In his Confessions, he recounts that he was not religious in any sense when he was put in servitude, but over the years, in his distress and despair as a slave, he turned to God.  For nearly seven years he suffered in hunger, humiliation, and hopelessness, until God spoke to him in a vision, telling him to rise up, and head towards the coast where a ship would be waiting to take him back to Scotland.  He did so, and as he had heard in the vision, the ship took him to his native land.

None of this would make him a remarkable individual, except for that fact that after he returned to his homeland, God again spoke to him, and told him to return to Ireland as a preacher.  Patrick studied for over a decade for his mission.  He left the security of his family’s estate to return to the country where he has been so mistreated.  Since he had spent years as a slave there, he knew the local dialects, and gained audience with clan leaders wherever he could.

Patrick remained for nearly 40 years in that country.  While there, he was constantly persecuted, survived numerous attempts on his life, took no money or gifts from anyone, and selflessly preached the Gospel of Jesus Christ.   When he died, Ireland had some 300 churches that Patrick had planted, and over 100,000 converts to Christianity.

The shamrock is probably the only token today associated with the holiday that has some bearing on the true story of St.
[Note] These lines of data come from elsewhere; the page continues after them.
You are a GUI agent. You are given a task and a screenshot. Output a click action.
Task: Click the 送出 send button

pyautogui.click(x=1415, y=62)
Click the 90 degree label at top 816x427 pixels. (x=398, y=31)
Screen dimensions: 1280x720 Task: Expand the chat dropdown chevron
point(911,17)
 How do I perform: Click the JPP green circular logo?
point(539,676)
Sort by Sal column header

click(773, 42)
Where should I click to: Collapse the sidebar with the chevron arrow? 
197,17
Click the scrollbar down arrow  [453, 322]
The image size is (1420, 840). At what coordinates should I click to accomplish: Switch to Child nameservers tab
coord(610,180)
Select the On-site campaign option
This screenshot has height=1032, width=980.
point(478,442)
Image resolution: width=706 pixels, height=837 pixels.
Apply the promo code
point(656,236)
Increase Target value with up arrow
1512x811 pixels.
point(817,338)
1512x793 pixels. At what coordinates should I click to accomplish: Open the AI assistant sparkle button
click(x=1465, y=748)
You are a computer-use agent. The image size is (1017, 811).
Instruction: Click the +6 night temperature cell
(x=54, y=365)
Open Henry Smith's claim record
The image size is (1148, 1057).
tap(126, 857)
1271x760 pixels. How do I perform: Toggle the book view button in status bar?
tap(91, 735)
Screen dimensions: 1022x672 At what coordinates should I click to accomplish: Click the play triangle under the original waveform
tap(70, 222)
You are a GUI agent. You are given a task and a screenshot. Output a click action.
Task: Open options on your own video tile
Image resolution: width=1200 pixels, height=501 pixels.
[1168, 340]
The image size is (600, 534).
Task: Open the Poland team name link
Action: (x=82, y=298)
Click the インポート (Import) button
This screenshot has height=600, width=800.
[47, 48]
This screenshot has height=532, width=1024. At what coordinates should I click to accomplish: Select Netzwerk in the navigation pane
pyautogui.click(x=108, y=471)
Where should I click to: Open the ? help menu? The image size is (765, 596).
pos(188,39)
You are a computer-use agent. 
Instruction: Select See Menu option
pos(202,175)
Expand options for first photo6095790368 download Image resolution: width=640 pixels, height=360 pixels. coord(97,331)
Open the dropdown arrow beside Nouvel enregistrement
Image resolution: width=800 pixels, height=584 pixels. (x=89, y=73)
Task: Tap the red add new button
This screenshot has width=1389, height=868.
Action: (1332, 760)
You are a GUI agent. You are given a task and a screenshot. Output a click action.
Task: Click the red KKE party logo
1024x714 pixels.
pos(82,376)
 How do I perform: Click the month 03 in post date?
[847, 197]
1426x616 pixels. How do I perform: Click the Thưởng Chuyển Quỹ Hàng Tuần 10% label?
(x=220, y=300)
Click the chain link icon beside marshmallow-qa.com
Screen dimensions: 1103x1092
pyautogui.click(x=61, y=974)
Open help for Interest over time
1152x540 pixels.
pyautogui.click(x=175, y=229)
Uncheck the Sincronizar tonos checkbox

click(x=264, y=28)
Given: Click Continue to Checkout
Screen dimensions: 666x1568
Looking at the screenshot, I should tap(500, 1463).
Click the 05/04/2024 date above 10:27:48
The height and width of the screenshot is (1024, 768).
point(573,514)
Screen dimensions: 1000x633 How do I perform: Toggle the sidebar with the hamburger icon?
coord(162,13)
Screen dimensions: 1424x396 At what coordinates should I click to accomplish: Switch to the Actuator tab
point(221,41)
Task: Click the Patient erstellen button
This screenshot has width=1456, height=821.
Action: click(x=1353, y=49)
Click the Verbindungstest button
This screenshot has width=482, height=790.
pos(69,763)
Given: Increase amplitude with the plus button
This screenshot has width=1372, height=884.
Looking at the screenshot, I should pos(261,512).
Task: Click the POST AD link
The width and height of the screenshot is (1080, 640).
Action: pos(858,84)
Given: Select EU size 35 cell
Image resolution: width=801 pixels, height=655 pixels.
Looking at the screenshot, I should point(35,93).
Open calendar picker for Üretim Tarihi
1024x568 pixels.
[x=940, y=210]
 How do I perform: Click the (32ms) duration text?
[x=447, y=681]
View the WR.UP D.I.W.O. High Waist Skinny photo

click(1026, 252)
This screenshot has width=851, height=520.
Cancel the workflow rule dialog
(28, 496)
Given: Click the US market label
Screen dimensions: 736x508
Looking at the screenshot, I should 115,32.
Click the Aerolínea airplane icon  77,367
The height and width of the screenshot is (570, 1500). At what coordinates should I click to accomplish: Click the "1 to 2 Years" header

Patrick.  While with the druids and pagans of Ireland, he used the symbol of the shamrock to explain the concept of the Trinity.  

Writing in his Confessions, Patrick sums up his own amazement, at how from God turned the horrible circumstances of his youth into an opportunity to win the lost:

“And I was not worthy, nor was I such that the Lord should grant his humble servant this, that after hardships and such great trials, after captivity, after many years, he should give me so much favour in these people, a thing which in the time of my youth I neither hoped for nor imagined.”

Patrick stands as testament, not to “Celtic spirit” or Irish nationalism, but simply as a reminder as to how God can use the most desperate of circumstances, and darkest of times to ultimately do great things.